- _AIM_: Reproduce the records verbatim from the line containing "Click the refresh icon in top toolbar" through the end of the records, including both ends, and omit the pictures.

- _DATA ENTRIES_:
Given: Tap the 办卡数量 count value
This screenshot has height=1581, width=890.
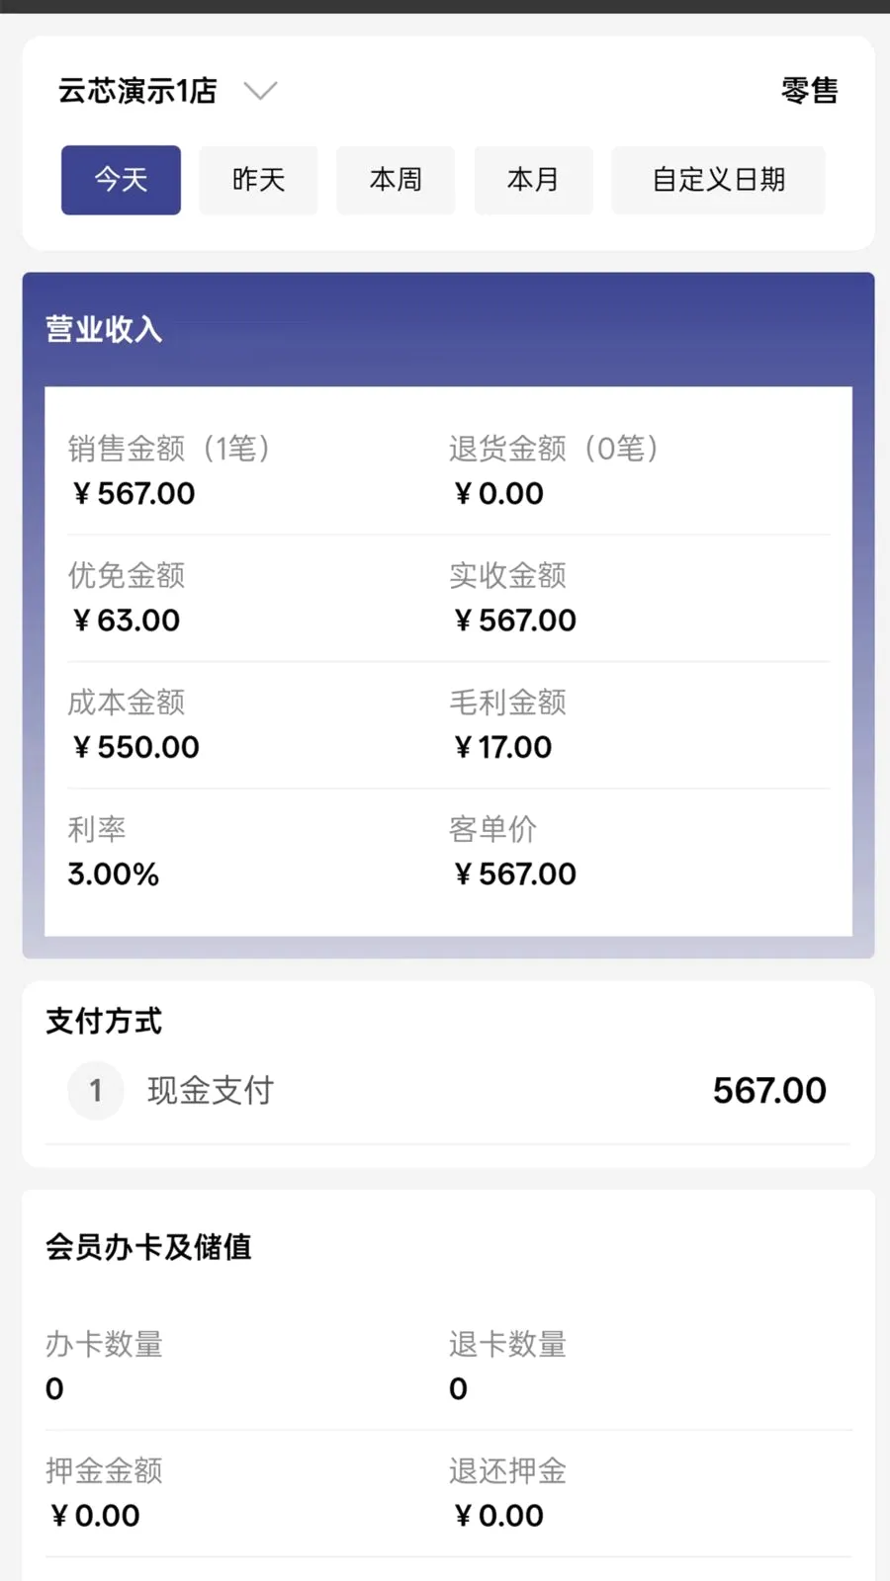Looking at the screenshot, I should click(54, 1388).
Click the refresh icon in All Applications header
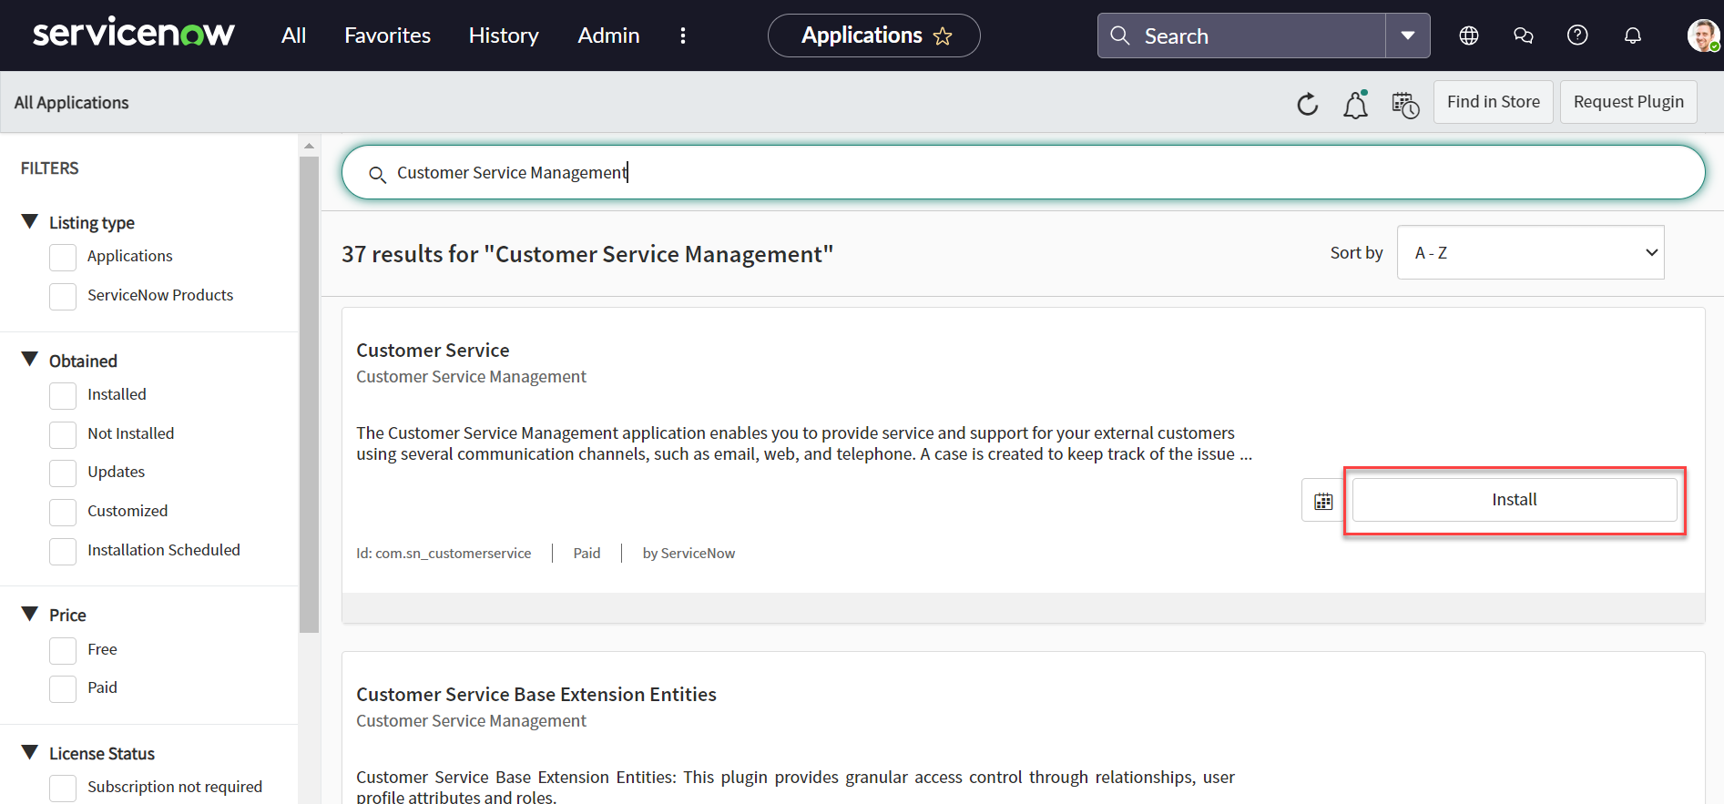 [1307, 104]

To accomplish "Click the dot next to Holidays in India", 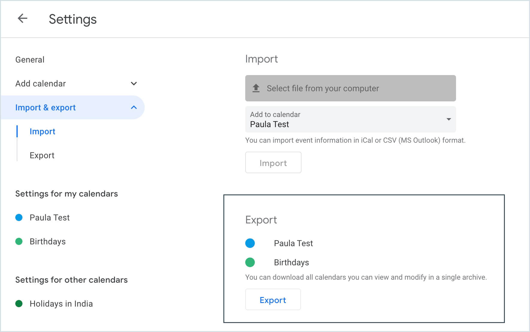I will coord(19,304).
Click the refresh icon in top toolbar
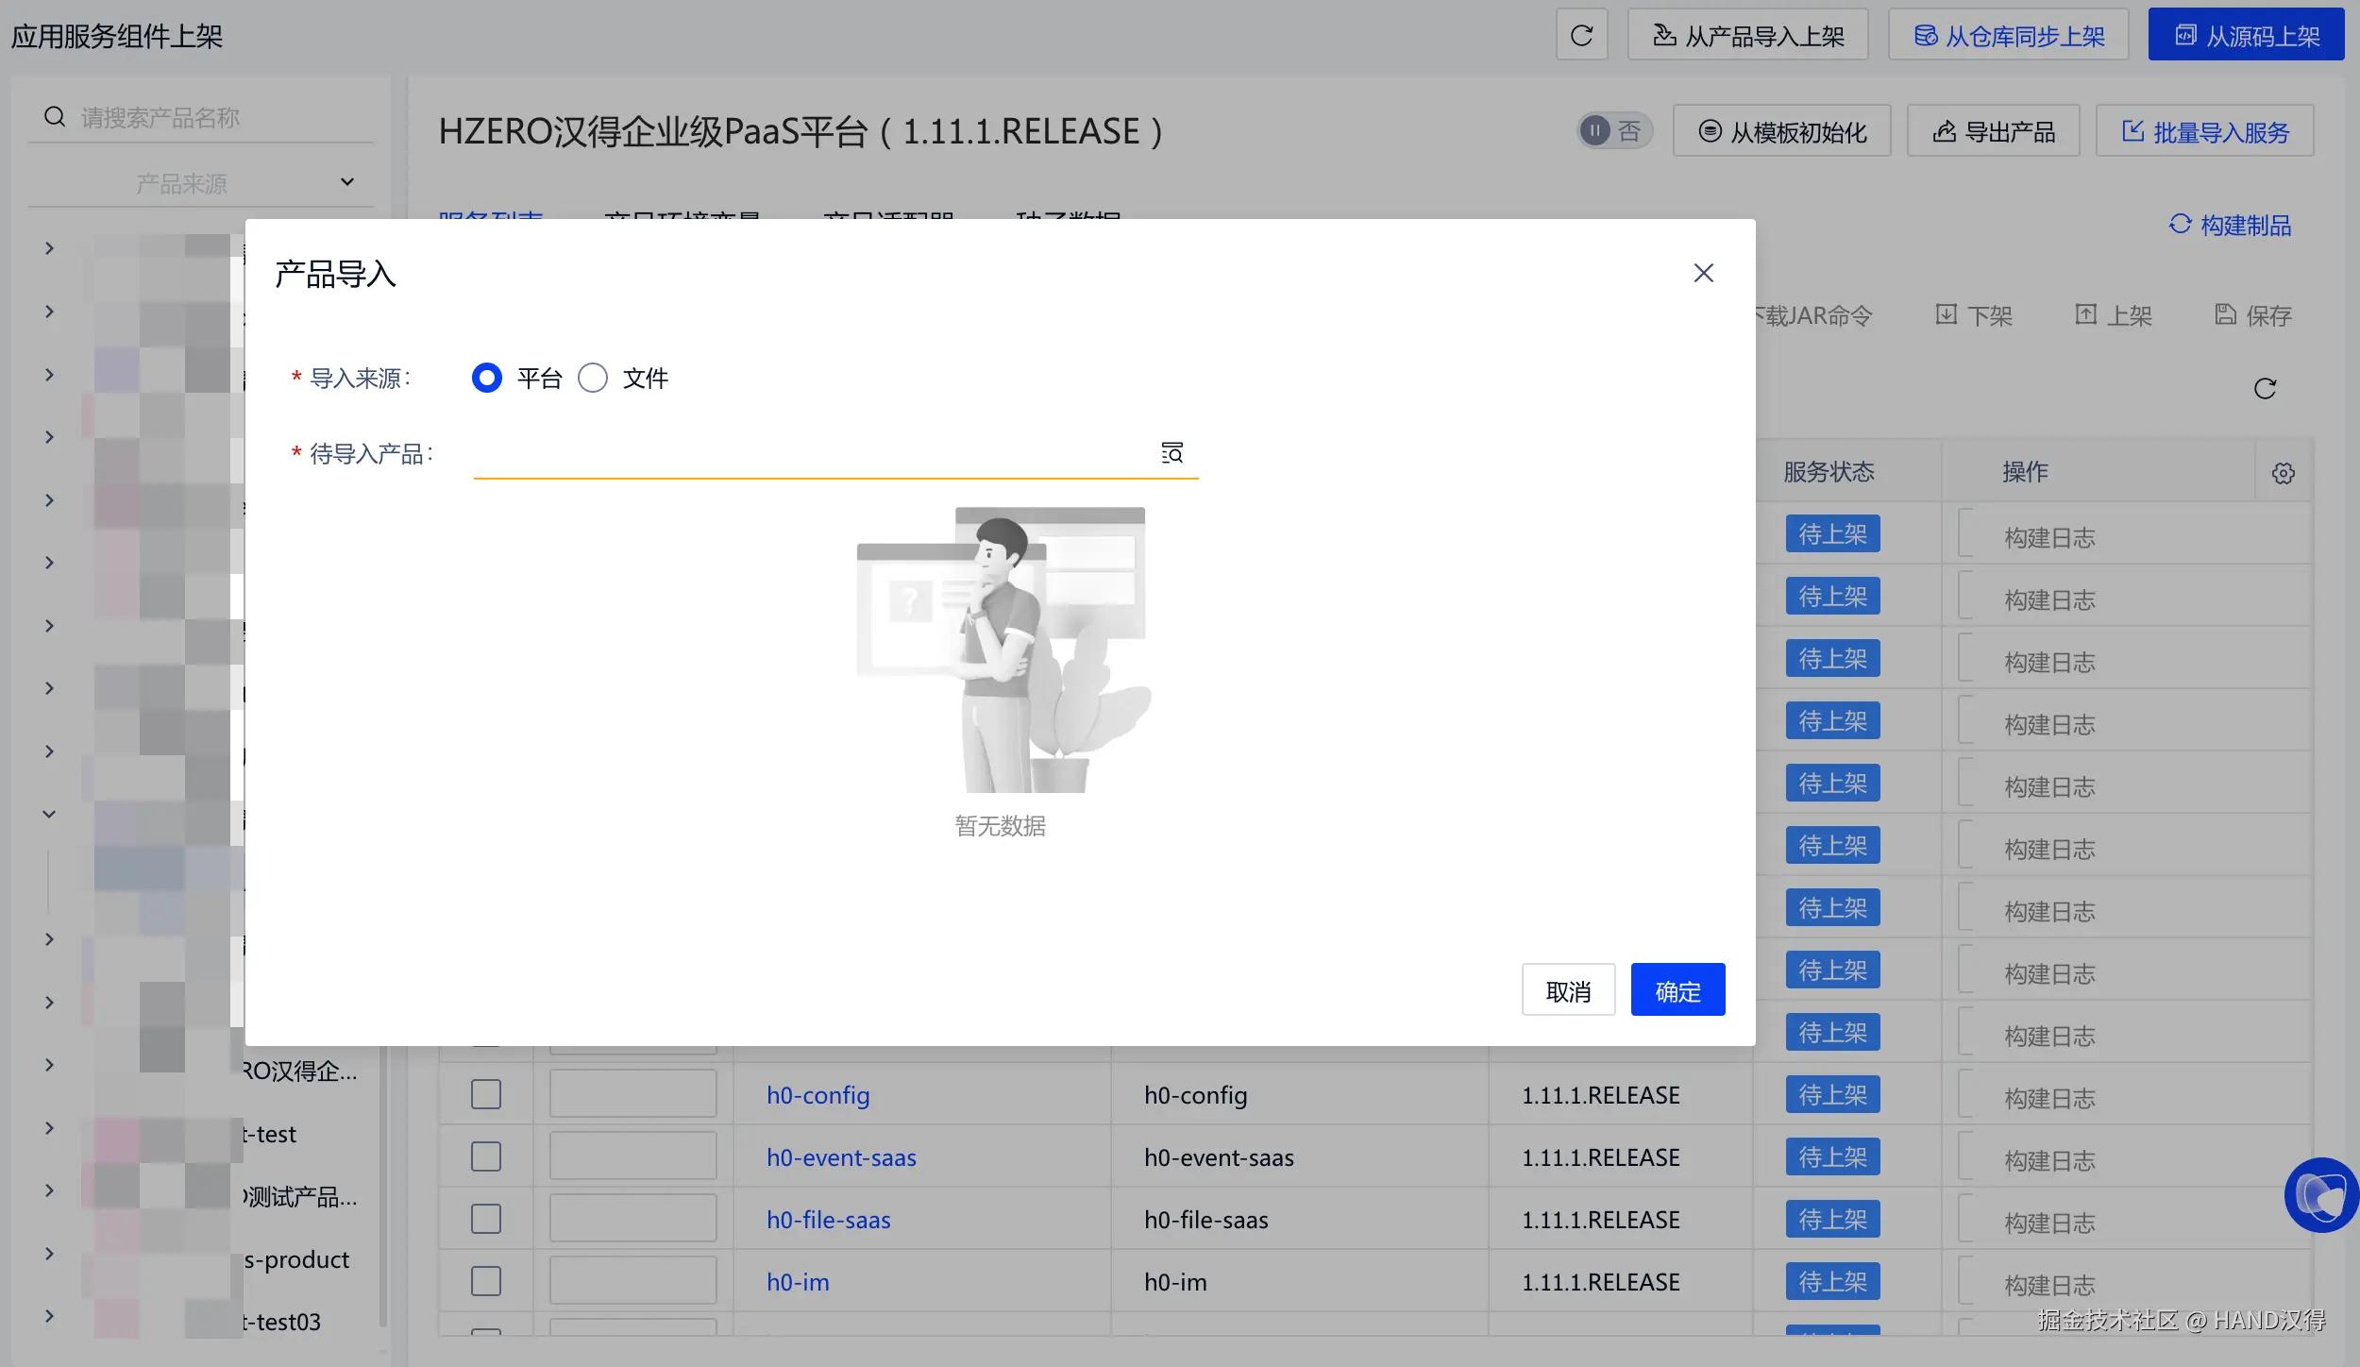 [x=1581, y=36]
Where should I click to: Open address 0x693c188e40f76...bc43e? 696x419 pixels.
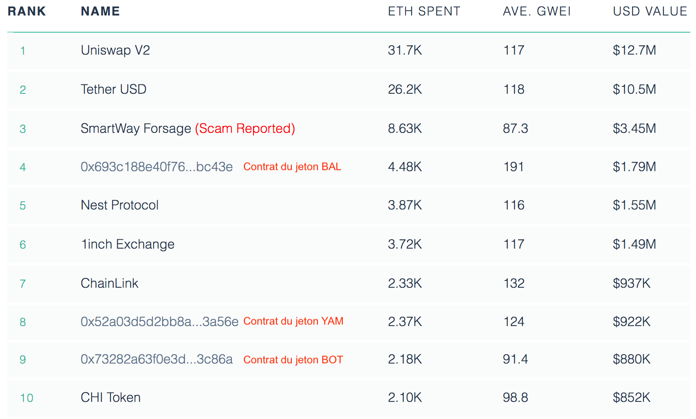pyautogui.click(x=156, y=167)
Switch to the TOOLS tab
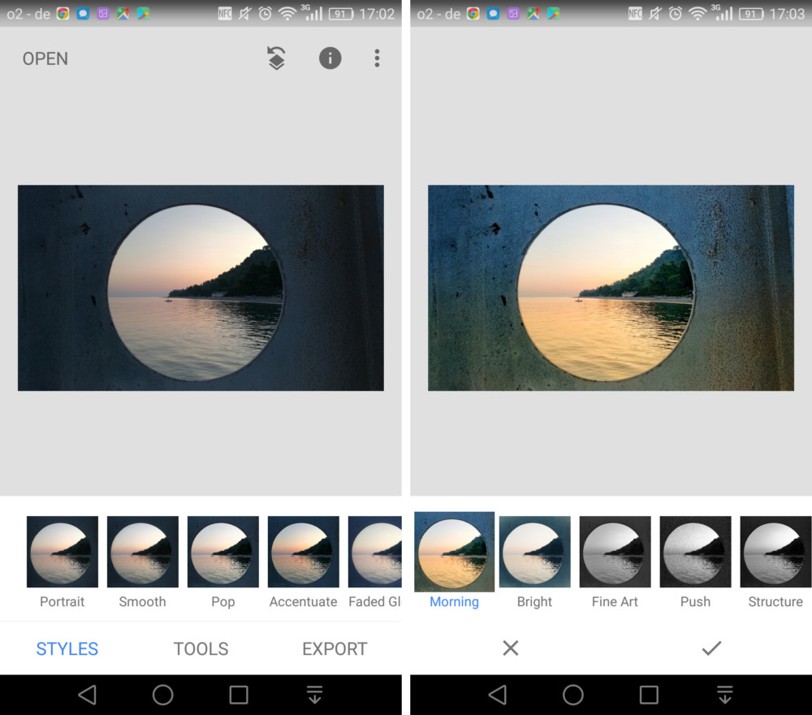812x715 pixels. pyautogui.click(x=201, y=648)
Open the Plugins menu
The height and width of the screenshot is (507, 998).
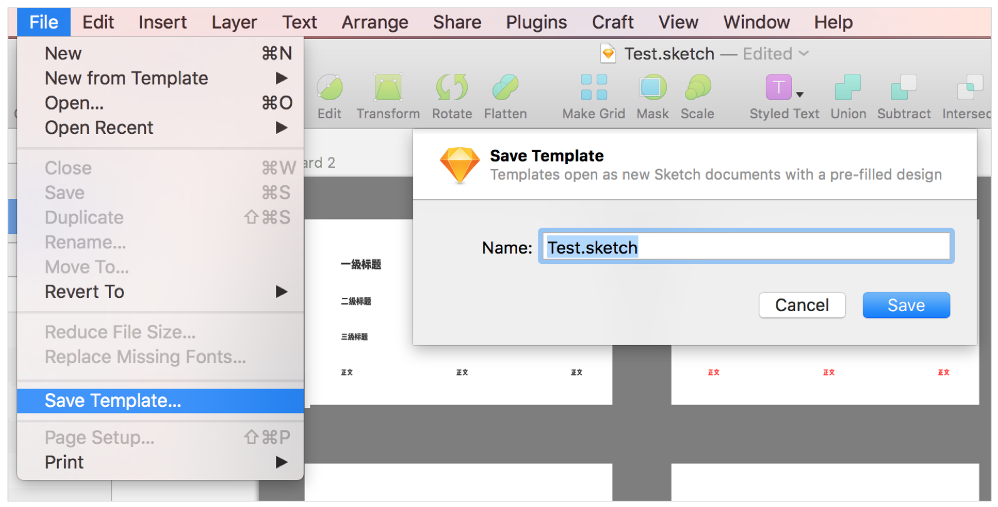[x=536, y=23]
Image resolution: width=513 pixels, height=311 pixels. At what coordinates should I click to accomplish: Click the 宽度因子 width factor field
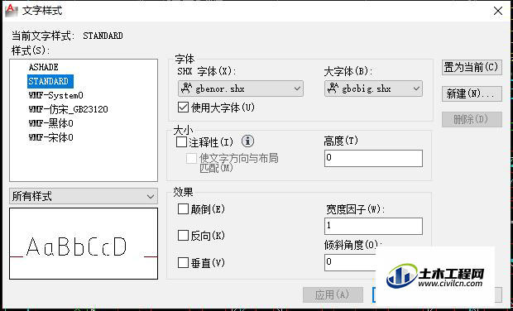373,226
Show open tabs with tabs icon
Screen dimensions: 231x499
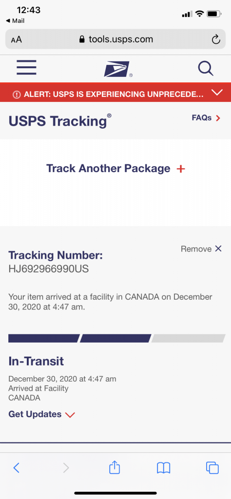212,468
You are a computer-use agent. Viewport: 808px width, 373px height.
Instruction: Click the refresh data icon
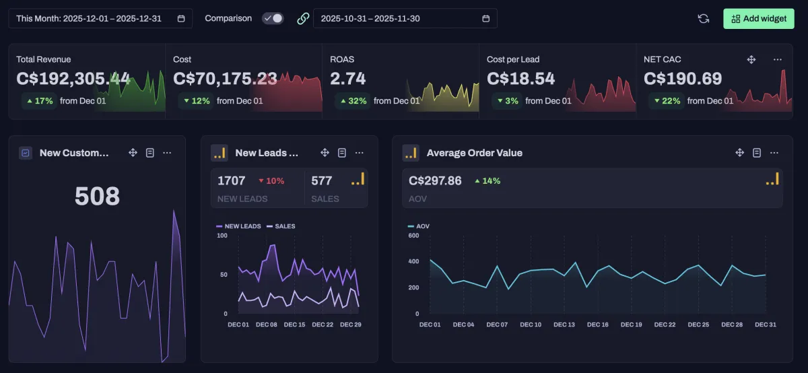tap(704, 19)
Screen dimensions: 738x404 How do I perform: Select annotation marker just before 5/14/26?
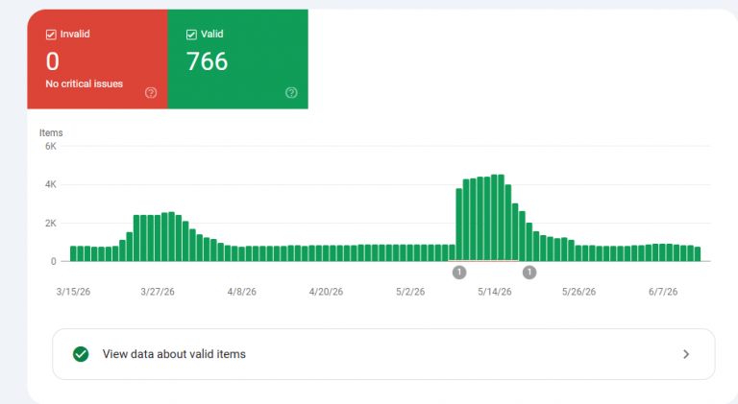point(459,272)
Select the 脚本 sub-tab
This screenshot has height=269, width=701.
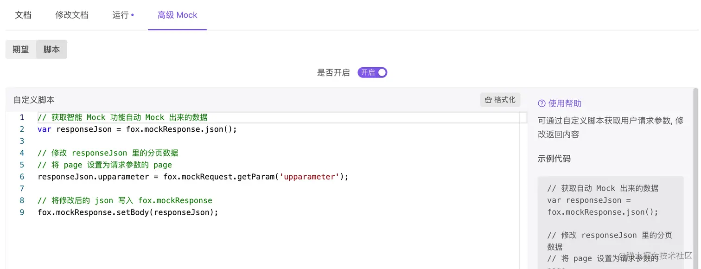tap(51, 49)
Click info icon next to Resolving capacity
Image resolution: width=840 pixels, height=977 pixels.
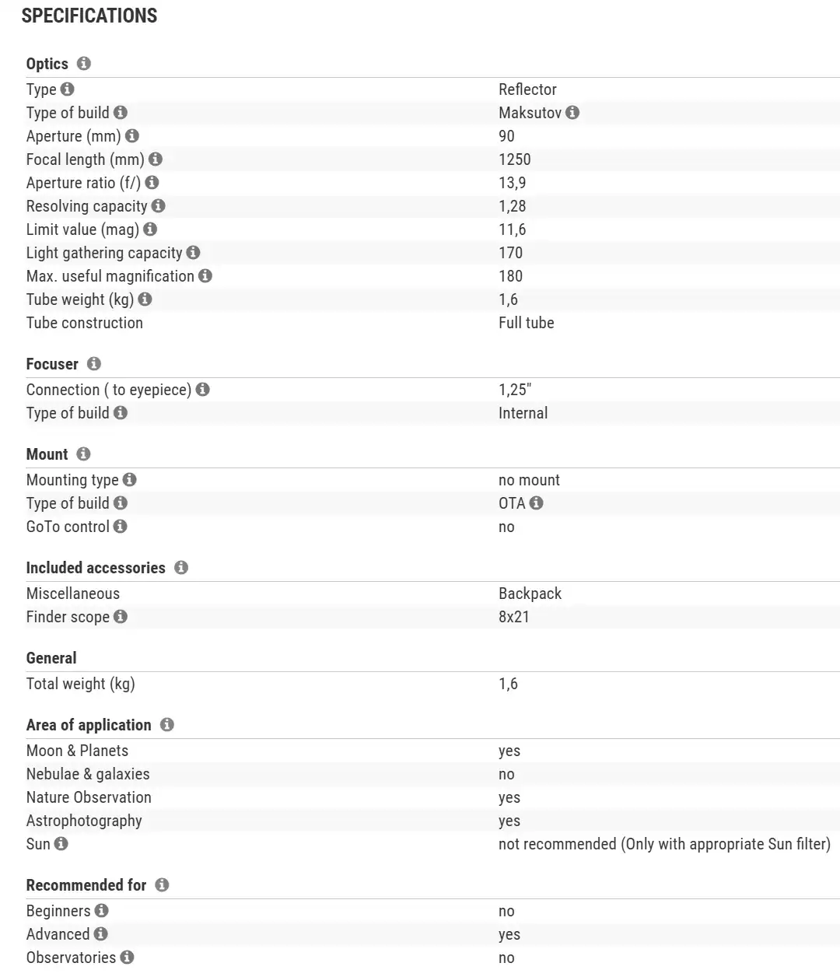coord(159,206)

- _OUTPUT FOR THIS EXERCISE_:
Click the refresh icon in top toolbar
 [x=1581, y=36]
Where should I click to: Open address 0x693c188e40f76...bc43e? 696x419 pixels.
pyautogui.click(x=156, y=167)
Switch to the TOOLS tab
812x715 pixels. pyautogui.click(x=201, y=648)
Open the Plugins menu
The height and width of the screenshot is (507, 998).
[x=536, y=23]
Image resolution: width=513 pixels, height=311 pixels. At what coordinates should I click to accomplish: Click the 宽度因子 width factor field
373,226
Show open tabs with tabs icon
Screen dimensions: 231x499
212,468
You are a computer-use agent. Viewport: 808px width, 373px height.
Instruction: Click the refresh data icon
tap(704, 19)
Screen dimensions: 738x404 How do I perform: Select annotation marker just before 5/14/26?
point(459,272)
Select the 脚本 sub-tab
This screenshot has height=269, width=701.
tap(51, 49)
Click info icon next to Resolving capacity
Image resolution: width=840 pixels, height=977 pixels.
coord(159,206)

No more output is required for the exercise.